§ Problems to work on
a – In the text on the Input*Gradient framework, which activation function sits between the two linear layers of the MLP block?
b – From the text on the Input*Gradient framework, copy the part that starts with the words "How does the" and ends with "arXiv preprint, 2025.".

How does the Input*Gradient Framework work?#

Since LRP is a backpropagation-based method, it is possible to compute attributions in a single backward pass. However, computing the standard LRP rules as defined in the original paper requires additional operations that are not part of the standard backpropagation algorithm in PyTorch. This inflicts additional computational costs, which can be reduced by reforumlating the LRP rules in such a way that reduce the number of operations.

This elegant way of implementing AttnLRP was introduced in Arras, et al. “Close Look at Decomposition-based XAI-Methods for Transformer Language Models.” arXiv preprint, 2025.

Standard MLP Block in LLMs#

Let’s take a look at a standard MLP block. Usually it consists of two linear layers with a non-linear activation function in between. The forward pass of the block can be written as:

\[ \begin{align}\begin{aligned}x_2 = W_1 \cdot x_1\\x_3 = \text{SiLU}(x_2)\\z = W_2 \cdot x_3\end{aligned}\end{align} \]

where \(x_1\) is the input, \(W_1\) and \(W_2\) are the weights, and \(z\) is the output.

§ Recorded data
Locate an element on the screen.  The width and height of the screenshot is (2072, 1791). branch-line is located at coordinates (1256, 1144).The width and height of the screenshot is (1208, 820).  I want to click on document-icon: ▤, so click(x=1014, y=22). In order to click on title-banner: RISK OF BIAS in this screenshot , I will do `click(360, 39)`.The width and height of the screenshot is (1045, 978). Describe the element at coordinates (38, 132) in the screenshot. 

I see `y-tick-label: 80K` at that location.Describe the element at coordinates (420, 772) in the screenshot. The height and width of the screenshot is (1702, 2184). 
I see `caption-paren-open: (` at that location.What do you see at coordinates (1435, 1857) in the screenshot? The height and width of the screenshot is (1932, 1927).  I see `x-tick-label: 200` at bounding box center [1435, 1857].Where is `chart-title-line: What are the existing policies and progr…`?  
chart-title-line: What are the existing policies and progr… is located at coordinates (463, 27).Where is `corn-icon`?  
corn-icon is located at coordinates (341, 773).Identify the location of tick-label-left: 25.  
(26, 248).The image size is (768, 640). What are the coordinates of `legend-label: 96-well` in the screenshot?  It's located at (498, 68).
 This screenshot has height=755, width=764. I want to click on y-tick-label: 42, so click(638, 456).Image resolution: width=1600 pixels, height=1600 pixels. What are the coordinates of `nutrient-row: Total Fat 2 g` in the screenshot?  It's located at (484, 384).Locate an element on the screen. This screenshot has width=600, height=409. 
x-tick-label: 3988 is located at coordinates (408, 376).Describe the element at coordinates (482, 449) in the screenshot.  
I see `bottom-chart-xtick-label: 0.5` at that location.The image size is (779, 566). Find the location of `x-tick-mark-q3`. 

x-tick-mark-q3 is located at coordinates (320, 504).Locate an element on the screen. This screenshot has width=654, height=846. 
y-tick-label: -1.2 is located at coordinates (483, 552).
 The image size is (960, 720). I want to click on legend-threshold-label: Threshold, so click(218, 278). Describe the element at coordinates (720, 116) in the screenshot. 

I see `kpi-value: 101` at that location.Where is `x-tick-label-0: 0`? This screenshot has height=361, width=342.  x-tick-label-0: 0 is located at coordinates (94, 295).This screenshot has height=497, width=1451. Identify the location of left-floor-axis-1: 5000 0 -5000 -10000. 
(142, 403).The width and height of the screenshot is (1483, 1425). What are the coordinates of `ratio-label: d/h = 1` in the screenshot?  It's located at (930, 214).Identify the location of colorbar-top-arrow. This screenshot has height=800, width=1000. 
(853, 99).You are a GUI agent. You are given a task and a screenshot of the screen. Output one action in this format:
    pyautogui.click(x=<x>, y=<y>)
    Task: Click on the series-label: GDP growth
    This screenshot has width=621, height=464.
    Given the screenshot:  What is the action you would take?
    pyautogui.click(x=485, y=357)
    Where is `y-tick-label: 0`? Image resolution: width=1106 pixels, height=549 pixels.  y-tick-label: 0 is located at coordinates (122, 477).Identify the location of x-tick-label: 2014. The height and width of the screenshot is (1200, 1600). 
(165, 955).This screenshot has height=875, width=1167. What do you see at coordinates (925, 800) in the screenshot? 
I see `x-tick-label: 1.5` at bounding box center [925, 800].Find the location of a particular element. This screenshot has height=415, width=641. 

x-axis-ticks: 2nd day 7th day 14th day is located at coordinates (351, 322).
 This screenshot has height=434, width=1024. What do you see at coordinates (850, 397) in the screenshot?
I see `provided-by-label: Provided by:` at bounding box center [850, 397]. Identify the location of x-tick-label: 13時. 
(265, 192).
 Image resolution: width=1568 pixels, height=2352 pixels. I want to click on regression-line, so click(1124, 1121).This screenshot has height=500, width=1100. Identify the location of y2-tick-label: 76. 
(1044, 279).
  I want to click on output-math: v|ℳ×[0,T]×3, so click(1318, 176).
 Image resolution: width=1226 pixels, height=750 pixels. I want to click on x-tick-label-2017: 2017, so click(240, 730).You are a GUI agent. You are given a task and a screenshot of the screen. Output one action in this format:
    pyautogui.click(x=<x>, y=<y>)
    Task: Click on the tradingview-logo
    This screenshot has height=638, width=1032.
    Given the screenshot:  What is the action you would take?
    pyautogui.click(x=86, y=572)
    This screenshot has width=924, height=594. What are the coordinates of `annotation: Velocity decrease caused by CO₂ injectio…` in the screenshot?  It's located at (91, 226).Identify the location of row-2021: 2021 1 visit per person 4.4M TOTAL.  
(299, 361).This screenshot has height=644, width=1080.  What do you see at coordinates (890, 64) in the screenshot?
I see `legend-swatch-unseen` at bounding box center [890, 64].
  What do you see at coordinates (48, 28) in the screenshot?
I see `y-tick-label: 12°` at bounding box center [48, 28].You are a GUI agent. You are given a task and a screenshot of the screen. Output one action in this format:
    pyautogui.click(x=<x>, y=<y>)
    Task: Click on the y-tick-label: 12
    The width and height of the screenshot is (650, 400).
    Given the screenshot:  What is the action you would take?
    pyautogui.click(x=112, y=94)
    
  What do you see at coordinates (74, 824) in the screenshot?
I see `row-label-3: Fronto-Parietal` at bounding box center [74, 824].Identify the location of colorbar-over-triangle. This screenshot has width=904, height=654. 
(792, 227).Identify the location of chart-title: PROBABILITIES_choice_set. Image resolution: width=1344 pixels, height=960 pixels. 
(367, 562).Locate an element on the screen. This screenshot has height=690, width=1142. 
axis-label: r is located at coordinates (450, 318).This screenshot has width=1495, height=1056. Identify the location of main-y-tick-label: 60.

§ Solutions to the exercise
a – SiLU

b –
How does the Input*Gradient Framework work?#

Since LRP is a backpropagation-based method, it is possible to compute attributions in a single backward pass. However, computing the standard LRP rules as defined in the original paper requires additional operations that are not part of the standard backpropagation algorithm in PyTorch. This inflicts additional computational costs, which can be reduced by reforumlating the LRP rules in such a way that reduce the number of operations.

This elegant way of implementing AttnLRP was introduced in Arras, et al. “Close Look at Decomposition-based XAI-Methods for Transformer Language Models.” arXiv preprint, 2025.